* Goal of the exercise *
Could you copy the lines below word for word, starting at the one that contains "This screenshot has height=1044, width=1680." and stopping after the one that contains "(2539, 76)."?

**** Recorded data

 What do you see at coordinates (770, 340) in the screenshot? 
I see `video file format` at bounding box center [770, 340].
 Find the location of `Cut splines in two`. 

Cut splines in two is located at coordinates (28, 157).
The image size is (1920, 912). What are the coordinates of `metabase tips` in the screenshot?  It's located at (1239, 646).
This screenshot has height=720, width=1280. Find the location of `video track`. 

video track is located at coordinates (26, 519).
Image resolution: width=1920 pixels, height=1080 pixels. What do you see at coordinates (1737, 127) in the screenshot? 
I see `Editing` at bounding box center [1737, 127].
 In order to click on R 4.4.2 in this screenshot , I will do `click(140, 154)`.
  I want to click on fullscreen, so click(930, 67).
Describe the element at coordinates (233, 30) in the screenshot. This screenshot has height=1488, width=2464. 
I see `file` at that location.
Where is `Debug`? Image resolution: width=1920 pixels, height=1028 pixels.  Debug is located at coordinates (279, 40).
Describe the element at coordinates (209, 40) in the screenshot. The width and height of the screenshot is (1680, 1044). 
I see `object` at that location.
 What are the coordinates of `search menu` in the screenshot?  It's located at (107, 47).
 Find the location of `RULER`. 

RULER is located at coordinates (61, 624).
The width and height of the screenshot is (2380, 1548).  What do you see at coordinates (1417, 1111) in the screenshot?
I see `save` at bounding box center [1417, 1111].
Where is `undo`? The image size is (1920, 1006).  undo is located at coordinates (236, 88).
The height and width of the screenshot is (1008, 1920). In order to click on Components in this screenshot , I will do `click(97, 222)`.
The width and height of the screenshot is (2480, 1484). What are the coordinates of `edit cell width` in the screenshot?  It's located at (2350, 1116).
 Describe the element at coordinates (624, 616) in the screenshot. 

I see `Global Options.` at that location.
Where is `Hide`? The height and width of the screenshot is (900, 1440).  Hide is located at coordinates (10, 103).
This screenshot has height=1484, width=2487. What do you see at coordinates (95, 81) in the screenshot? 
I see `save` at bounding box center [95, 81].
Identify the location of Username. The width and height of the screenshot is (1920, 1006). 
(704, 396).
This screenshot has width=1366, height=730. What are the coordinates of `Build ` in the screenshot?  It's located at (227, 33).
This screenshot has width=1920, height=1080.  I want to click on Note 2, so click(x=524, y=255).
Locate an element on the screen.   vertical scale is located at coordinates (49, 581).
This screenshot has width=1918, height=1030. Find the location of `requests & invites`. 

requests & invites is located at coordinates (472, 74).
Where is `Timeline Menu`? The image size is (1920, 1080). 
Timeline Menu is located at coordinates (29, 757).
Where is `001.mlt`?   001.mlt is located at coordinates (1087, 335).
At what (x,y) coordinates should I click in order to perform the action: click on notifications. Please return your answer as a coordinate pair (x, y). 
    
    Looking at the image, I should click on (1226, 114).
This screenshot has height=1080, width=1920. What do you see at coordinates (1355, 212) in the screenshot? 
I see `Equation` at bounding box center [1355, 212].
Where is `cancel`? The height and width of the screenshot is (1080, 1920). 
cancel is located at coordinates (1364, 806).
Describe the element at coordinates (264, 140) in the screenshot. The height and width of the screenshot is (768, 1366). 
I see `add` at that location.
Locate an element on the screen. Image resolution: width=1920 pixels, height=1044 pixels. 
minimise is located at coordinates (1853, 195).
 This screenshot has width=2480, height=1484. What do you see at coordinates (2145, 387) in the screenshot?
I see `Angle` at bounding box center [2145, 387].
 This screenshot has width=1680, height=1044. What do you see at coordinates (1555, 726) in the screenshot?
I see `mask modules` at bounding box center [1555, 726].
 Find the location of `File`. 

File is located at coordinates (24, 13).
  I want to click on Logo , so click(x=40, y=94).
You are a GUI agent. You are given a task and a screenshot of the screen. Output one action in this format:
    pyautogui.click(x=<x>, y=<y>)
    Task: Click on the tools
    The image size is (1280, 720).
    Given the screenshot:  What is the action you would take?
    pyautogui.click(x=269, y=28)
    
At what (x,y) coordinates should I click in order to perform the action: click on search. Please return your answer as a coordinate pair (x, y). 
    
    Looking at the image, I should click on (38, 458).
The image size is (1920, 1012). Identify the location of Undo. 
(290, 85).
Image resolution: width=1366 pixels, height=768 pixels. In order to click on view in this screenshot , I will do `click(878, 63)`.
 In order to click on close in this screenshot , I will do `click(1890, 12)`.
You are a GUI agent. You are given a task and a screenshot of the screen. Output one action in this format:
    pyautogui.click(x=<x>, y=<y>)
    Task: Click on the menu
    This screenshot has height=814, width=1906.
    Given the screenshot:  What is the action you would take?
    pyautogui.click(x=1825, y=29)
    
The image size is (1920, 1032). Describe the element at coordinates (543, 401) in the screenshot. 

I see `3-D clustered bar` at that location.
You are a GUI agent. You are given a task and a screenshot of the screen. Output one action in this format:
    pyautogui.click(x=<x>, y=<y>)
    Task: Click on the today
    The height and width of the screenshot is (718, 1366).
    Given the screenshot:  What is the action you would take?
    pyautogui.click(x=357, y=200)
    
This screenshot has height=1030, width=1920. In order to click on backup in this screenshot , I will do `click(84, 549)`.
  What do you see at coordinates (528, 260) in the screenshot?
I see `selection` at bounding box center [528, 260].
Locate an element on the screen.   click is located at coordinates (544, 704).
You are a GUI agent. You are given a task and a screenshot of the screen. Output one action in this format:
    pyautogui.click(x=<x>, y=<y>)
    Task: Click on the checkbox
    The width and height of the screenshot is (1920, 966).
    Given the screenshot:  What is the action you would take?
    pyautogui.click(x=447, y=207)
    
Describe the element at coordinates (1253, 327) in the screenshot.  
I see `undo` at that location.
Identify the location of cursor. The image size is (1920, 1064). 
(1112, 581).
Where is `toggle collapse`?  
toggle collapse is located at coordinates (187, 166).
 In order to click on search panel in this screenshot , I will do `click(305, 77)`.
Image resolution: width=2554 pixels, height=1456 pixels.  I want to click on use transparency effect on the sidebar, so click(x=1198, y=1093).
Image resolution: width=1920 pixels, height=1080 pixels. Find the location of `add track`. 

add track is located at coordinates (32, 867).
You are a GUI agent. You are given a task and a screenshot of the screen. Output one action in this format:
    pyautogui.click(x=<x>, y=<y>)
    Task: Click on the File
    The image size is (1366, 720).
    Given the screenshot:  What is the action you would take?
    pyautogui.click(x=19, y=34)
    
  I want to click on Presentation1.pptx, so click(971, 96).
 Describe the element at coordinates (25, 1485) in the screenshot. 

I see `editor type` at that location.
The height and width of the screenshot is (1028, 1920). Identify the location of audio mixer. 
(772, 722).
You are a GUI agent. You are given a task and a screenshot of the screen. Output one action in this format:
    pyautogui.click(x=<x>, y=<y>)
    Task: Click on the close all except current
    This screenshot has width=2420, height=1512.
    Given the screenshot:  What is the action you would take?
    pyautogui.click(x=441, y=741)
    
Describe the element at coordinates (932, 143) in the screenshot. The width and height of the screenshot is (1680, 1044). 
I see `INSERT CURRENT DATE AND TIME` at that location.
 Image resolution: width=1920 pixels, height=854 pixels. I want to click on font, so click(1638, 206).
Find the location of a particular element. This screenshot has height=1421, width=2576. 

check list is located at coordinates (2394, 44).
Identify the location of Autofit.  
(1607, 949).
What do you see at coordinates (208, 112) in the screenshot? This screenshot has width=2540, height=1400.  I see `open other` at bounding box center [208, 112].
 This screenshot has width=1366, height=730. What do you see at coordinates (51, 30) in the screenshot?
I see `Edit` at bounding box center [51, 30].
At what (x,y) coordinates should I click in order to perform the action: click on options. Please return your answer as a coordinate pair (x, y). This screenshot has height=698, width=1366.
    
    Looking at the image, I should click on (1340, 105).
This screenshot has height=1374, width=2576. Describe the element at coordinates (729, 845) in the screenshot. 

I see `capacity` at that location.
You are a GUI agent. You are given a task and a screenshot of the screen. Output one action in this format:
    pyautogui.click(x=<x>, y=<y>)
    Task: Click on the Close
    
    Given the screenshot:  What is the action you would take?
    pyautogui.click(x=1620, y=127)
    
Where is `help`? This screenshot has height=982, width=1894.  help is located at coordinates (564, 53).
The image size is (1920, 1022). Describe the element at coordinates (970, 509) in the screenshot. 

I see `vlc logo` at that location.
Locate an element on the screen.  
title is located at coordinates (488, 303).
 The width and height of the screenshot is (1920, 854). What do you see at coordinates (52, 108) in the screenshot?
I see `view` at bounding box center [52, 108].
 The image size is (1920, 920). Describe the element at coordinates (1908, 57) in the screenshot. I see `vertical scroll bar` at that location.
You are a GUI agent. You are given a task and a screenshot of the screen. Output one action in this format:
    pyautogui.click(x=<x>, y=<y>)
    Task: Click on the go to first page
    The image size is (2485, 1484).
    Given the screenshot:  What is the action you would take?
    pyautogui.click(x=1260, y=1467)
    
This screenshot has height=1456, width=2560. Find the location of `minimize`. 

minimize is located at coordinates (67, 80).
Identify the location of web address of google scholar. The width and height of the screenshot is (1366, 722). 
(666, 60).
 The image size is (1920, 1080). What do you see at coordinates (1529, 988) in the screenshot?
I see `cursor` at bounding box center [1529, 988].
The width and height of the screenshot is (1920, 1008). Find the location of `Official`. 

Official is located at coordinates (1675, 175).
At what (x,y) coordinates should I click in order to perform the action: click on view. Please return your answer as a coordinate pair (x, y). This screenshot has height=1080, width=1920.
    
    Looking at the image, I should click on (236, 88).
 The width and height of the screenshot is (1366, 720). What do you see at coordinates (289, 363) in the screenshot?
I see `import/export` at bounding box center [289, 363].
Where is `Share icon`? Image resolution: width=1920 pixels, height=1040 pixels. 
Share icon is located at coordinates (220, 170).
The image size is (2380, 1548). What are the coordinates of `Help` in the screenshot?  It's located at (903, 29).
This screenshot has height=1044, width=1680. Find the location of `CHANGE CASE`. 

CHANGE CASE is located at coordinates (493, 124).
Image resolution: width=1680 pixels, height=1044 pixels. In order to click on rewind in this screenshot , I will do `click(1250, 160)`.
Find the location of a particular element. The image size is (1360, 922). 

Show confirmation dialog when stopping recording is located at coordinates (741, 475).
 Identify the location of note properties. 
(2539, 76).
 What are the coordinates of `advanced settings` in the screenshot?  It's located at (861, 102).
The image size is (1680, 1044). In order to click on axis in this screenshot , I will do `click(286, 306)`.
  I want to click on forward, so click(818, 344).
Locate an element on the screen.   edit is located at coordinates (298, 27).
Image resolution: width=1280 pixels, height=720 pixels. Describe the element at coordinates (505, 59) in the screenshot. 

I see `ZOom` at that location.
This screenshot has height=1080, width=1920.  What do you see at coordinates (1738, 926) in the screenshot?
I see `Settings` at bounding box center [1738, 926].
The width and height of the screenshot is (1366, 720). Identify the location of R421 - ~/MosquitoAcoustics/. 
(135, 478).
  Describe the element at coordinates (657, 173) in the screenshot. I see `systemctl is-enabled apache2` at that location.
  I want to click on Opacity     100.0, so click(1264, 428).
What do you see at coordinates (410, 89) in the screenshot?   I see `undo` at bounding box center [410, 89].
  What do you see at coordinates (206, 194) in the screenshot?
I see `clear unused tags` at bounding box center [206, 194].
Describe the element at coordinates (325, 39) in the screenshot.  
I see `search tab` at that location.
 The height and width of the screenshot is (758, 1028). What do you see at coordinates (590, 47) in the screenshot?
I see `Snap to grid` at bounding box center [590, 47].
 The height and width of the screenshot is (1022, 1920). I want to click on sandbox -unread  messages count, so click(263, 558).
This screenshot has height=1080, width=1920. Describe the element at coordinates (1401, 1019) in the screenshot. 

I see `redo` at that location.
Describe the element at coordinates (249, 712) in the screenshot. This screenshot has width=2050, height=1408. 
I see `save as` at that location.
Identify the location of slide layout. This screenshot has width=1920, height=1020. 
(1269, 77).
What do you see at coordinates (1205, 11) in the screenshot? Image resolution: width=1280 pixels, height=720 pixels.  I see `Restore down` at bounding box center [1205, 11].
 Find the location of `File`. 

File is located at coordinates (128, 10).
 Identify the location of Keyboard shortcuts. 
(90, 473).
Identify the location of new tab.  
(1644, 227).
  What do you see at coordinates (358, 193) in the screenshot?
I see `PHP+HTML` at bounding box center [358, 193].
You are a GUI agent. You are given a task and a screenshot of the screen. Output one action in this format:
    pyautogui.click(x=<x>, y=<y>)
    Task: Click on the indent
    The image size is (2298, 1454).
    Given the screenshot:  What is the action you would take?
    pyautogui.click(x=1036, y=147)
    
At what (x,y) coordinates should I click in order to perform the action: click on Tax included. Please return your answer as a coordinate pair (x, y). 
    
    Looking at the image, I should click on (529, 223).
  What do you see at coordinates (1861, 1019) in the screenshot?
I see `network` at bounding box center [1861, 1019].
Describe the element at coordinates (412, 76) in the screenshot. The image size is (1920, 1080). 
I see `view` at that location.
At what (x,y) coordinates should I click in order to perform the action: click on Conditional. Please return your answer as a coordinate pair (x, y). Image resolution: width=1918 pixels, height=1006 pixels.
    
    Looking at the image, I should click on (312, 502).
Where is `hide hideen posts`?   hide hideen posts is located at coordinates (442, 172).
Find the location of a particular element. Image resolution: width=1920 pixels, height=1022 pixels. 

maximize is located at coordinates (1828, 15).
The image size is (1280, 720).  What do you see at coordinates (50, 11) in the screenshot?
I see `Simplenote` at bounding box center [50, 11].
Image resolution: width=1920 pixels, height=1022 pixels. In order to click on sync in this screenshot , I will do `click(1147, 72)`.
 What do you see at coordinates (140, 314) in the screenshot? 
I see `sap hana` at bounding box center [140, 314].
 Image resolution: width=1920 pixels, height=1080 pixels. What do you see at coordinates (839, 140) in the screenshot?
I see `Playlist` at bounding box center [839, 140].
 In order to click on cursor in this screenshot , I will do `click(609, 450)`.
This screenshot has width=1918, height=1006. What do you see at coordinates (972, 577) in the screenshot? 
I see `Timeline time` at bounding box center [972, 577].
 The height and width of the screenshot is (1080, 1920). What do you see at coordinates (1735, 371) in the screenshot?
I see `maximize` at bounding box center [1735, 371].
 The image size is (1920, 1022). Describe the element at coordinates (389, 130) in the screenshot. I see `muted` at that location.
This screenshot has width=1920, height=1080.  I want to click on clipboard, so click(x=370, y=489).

********

* Solved problem *
This screenshot has height=1044, width=1680. Find the location of `CHANGE CASE`. 

CHANGE CASE is located at coordinates (493, 124).
Image resolution: width=1680 pixels, height=1044 pixels. In order to click on rewind in this screenshot , I will do `click(1250, 160)`.
Find the location of a particular element. The image size is (1360, 922). 

Show confirmation dialog when stopping recording is located at coordinates (741, 475).
 Identify the location of note properties. 
(2539, 76).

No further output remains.